Alice got up to leave. We are still here. . .and we sing. . .still.footnote1

One bleak Saturday, a year or so after Pinochet had handed office back to the civilians, I found myself sheltering from a storm in Valparaiso’s Plaza Victoria. The square was deserted except for the sentries outside the imposing hq of the Chilean navy and a solitary, well-groomed figure in a typical businessman’s grey suit, clutching a briefcase and struggling against the driving rain. ‘That,’ I proclaimed to my companion, ‘is why Chilean capitalism is so strong: these entrepreneurs go to work in the rain at weekends.’ Two days later we attended a meeting in Santiago at which some independently-minded Communist Party militants who had just freed themselves from the formidable dominion of Corvalán and Teitelboim were trying to resolve their precarious organizational status and political direction. Simultaneously renouncing and perfecting the discourse of orthodoxy, these comrades, who hail from one of the most loquacious of radical currents, entered into a prolonged tussle over whether they should retain their independence or enter the rightward-moving Socialist Party, now a junior party in the government, and become tribunes for genuine radicalism in a still significant forum. Wearying of the predictable points of-order, we made to leave, only to be accosted at the door by the quartermaster of one of the factions, anxious that he was about to lose two vital votes. It was the man in the grey suit. The figure that I had so confidently identified as representing capitalist prowess was, in fact, one of its dwindling band of opponents, his urgent weekend labours significant in an entirely different sense.

Jorge Castañeda has peppered his marvellous, sprawling book with penportraits and vignettes hat are a good deal livelier than this, but all share a profoundly elegaic air.footnote None of the figures to whom we are introduced retains both their early radical convictions and their optimism; more than a few are burnt-out guerrilla fighters. Perhaps this choice is unsurprising from an author who insists upon the continued relevance and importance of the Left but who is also prepared to declare openly what many believe yet will not state: ‘The only thing left to fight for is a future that is simply the present, plus more of the same. . .’ (p. 243). In fact, Castañeda’s book is brimming with ideas, concrete proposals and creative insights, but he is clearly at pains to depict the scale of the defeat of the Left—both in Latin America and abroad—as starkly as possible so as to dispel any illusion as to the corresponding scope of the challenge that still confronts it. It is both a weakness and a strength of the book that its author endeavours to fight on all fronts, providing us over nearly five hundred pages with a synoptic history of the region’s Left between 1959 and 1993; an assessment of the balance of forces following the end of the Cold War; a primer on the political economy of development; a treatise on democracy; and a portfolio of precise policy proposals. The extent of the text’s ambition certainly renders it prey to criticism on a variety of technical and stylistic grounds, but an altogether more prominent feature resides in its generosity—Castañeda is not in the game of composing sophisticated jeremiads; if he identifies a problem he also suggests a solution, however humdrum or unpalatable that might be.

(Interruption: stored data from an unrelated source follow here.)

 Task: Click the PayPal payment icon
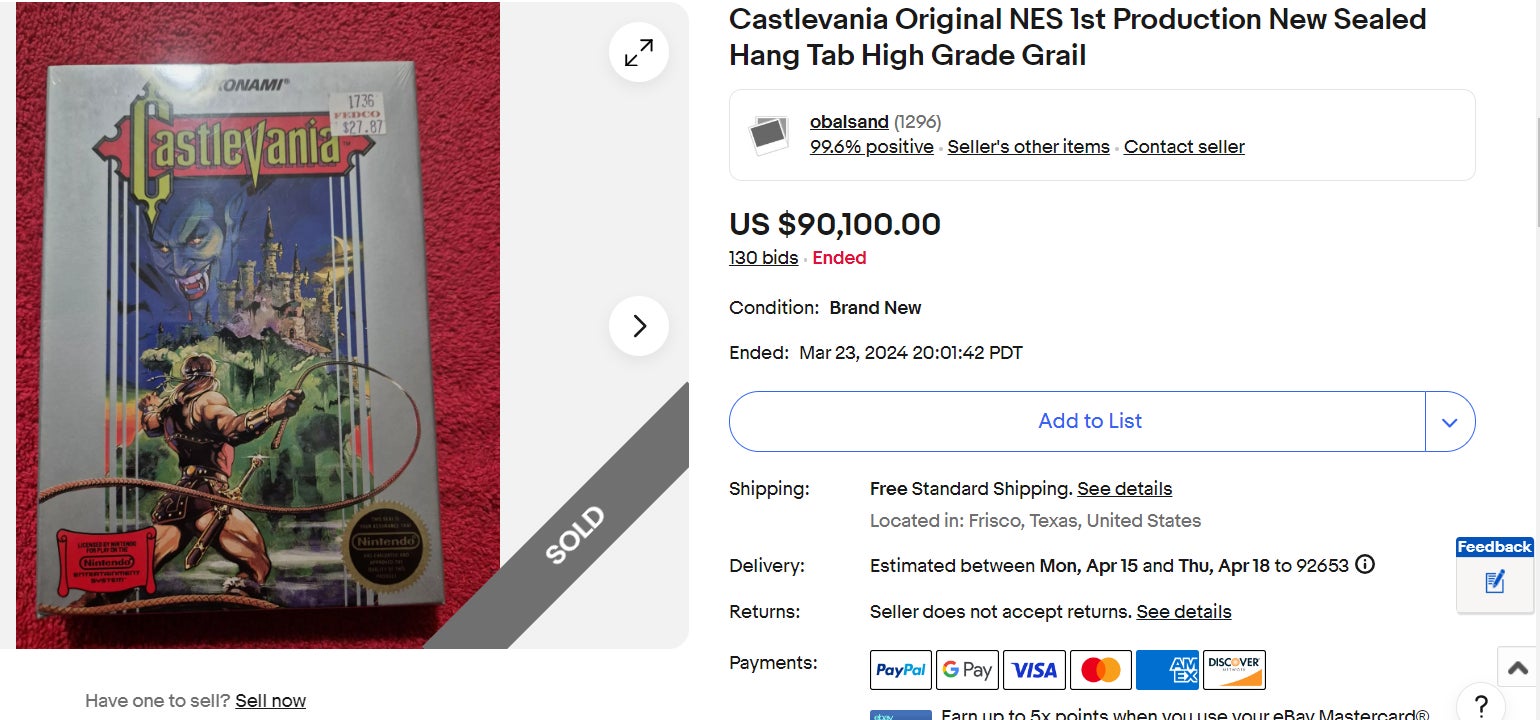pyautogui.click(x=901, y=670)
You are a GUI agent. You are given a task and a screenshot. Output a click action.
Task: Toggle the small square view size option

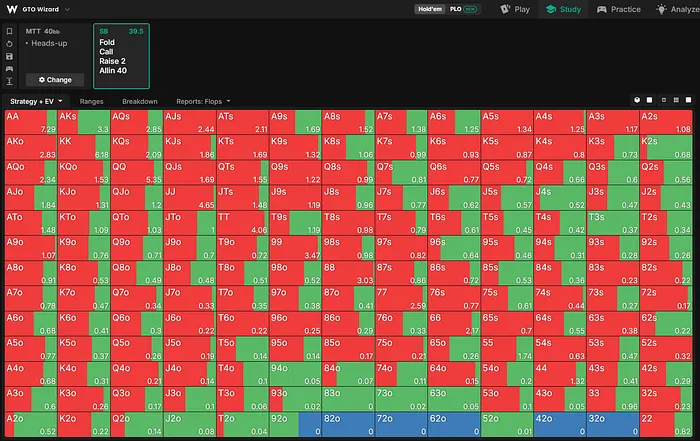[663, 100]
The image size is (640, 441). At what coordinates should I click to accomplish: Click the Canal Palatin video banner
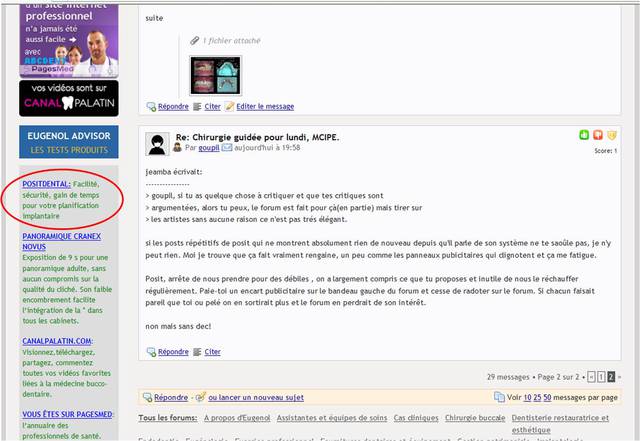click(x=69, y=99)
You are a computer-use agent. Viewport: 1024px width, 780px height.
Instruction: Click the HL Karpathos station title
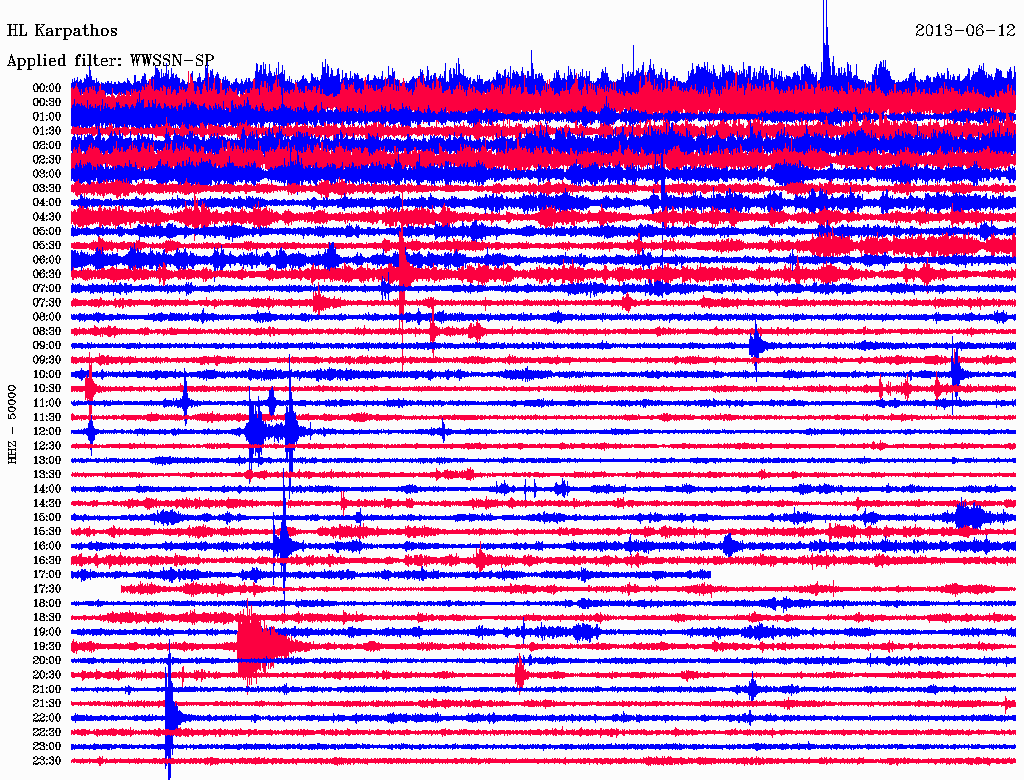[62, 31]
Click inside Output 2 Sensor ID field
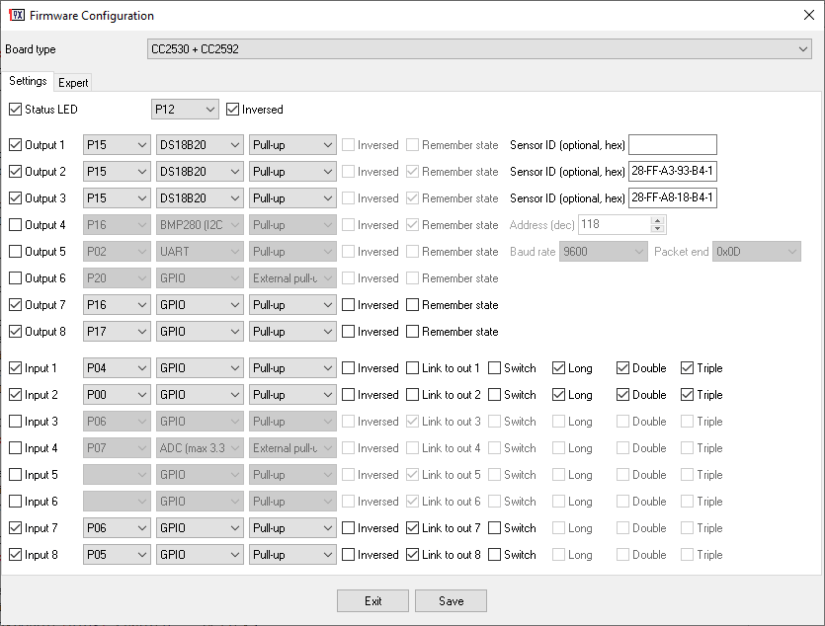The image size is (825, 626). [673, 172]
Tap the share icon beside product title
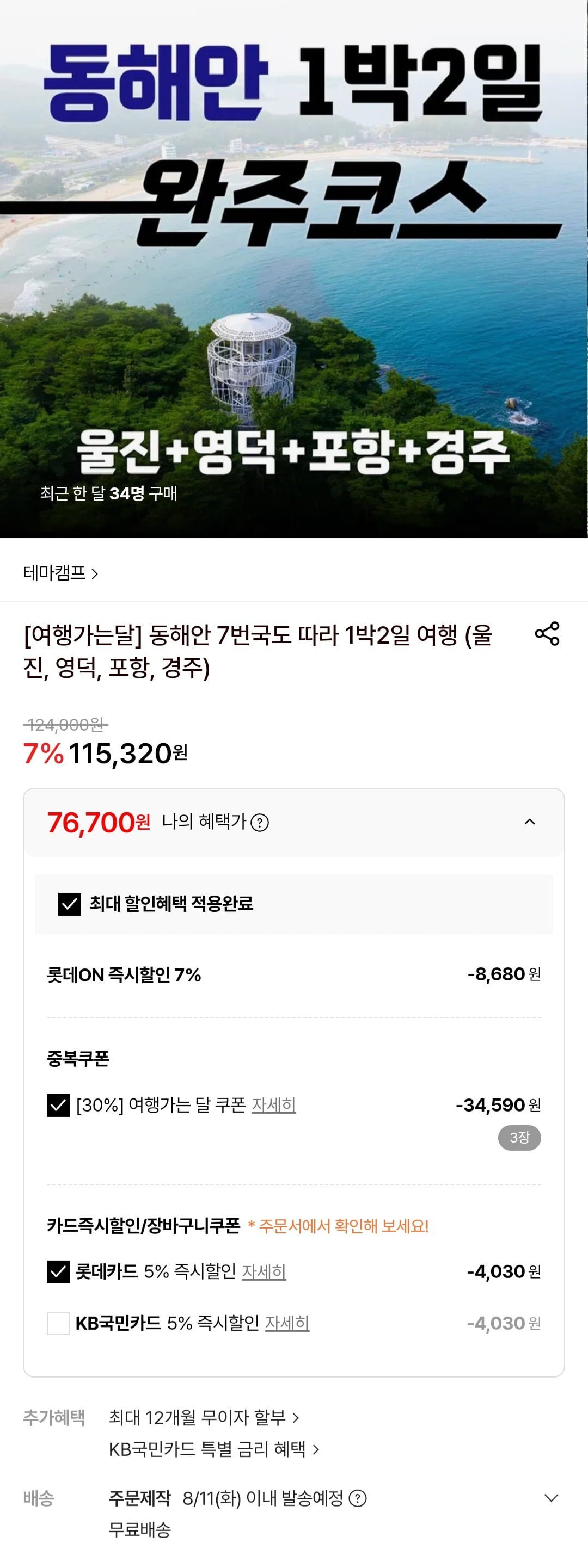 tap(547, 634)
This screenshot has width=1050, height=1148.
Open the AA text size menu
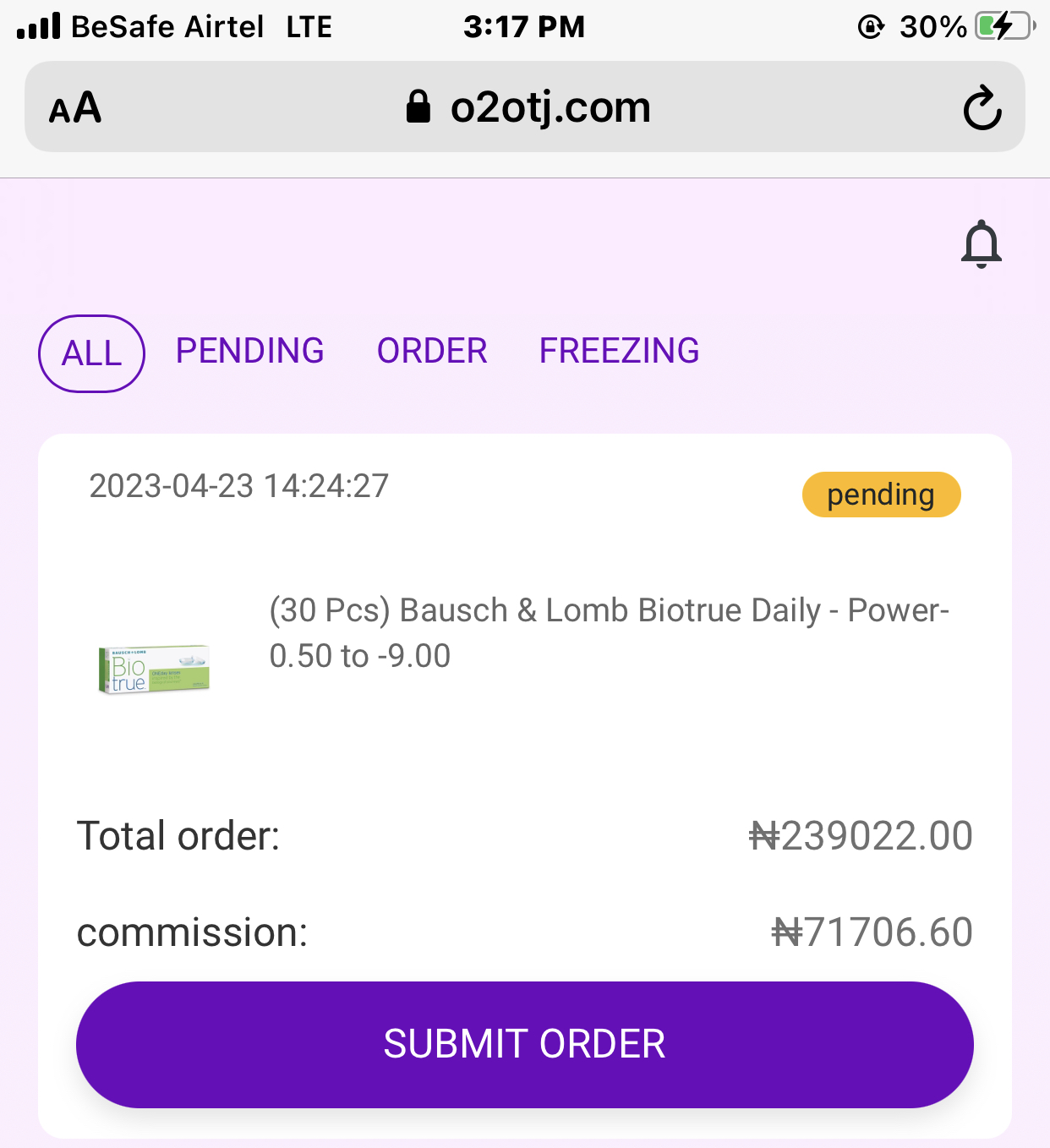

A Mexican academic who was educated in France, has worked in the us and writes a regular column for Newsweek, Castañeda has assembled a book that is neither strictly scholarly (although there is an exceptional range of written and oral sources) nor populist, but rather, written in a mid-range, plain-speaking tone that assumes little of the reader (certainly not that they know the patois of leftism), imparts calm confidence, and progresses with an almost disturbing fluidity. This makes for maximum accessibility and registers the quite distinct politico-intellectual sensibilities of Europe, North and Latin America, but it does not always permit a proper focus. The same voice used to condense the ideas of Gramsci and Foucault is employed to describe guerrilla feuding in El Salvador, outline the problems of import-substituting industrialization, and assess the character of Fidel Castro. Not everything emerges unscathed, the politics doing better than the ideas, the micro faring less well than the macro, and the contemporary winning out over the past. Yet despite the book’s generalist expression, its organization suggests a target audience that is either Latin American or already quite knowledgeable. There is no summary presentation of the region’s political history; it is some two hundred and fifty pages before we are given proper statistics for modern economic performance, and four hundred before the social structure is fully illustrated. This arrangement has led some critics to combine the (plausible but misleading) description of Castañeda’s work as ‘social-democratic’ with the unfounded charge that he undervalues the power and destructiveness of neo-liberal capitalism.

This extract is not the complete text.